Infinity is not defined as a number in Algebra or Arithmetic, so it’s kind of strange to say things like “Infinity - Infinity”, but I think I can still show why it’s not just 0, in terms of set theory.

How many integers are there? Infinity. So how many numbers do you have if you start with all the integers, and take away all the integers? None, of course. Infinity - Infinity = 0.

How many odd numbers are there? Infinity. So how many numbers do you have if you start with all the integers, and take away all the odds? Infinity - Infinity. But aren’t you left with all the evens, of which there are Infinity? Infinity - Infinity = Infinity.

How many integers are there besides 4, 8, and 11? Infinity. So what happens if you start with all the integers, and take away all the integers except 4, 8, and 11? Infinity - Infinity = 3.

There are twice as many integers as there are odd numbers. Infinity / Infinity = 2.

Bottom line:
You can’t treat Infinity like a regular ol’ number. That’s why Infinity 9’s is qualitatively different than 8 9’s or 80 9’s or 8[sup]8[sup]8[sup]8[/sup][/sup][/sup] 9’s.
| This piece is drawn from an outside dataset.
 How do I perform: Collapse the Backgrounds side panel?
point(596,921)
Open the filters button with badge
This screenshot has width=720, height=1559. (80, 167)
Can someone give me a crystal-clear explanation of the significance of the “invention” of zero? I mean, how can that be invented, and what did it change about man’s understanding of mathematics?

*Originally posted by Spritle *

Spritle and everyone else,

Thanks for all the info. If I understand it correctly, to make some kind of meaningful inference on a given population, the sample size selected should be based on the confidence level (how much error one is willing to allow in the sample) and what kind of effect one is looking for. This also assumes that the sampling is truly random and has a normal distribution. Is that basically correct?

originally quoted by eponymous

Spritle or anyone else,

I didn’t see this question specifically addresed - do the same criteria apply? Or would one need to do numerous different samples for the normal ditribution assumption to apply? I guess what I’m trying to understand is what to do if you don’t use the normal distribution assumption for a given population. Or is that a valid approach to take?

Aaaaaah…Spritle, thanks for telling me that I’m not so far away(which means at least some fraction of what they give in class stays in my head). I’m only taking an introductory course and that is the equation that we are using right now.

It’s not entirely obvious that math can be done without zero, but in fact, the numbers {1, 2, 3, …} were good enough for most everything way back when. I think the biggest impact of the invention of zero was that it paved the way for negatives, fractions, irrationals, and imaginaries, all of which are very important these days, both in pure math and its applications. It also led to a place-based representation of numbers, which required the memorization of fewer symbols than the Roman system. This also led to the simplification of arithmetic (ever tried doing long division with Roman numerals?).

If you’ve got some time to read, check out this site.

I know this is not actually answering your question, but this book, despite initial appearances, is one of the most interesting books I think I’ve ever read. It deals mightily with the history of zero and its impacts on religion (why it was invented by Arabs but rejected by Europeans and so on), science, philosophy, etc. More than you ever wanted to know about nothing.

I read it too long ago to adequately explain zero’s significance, but probably wouldn’t if I could- the book is one anyone with any interest in the subject should really read for themselves.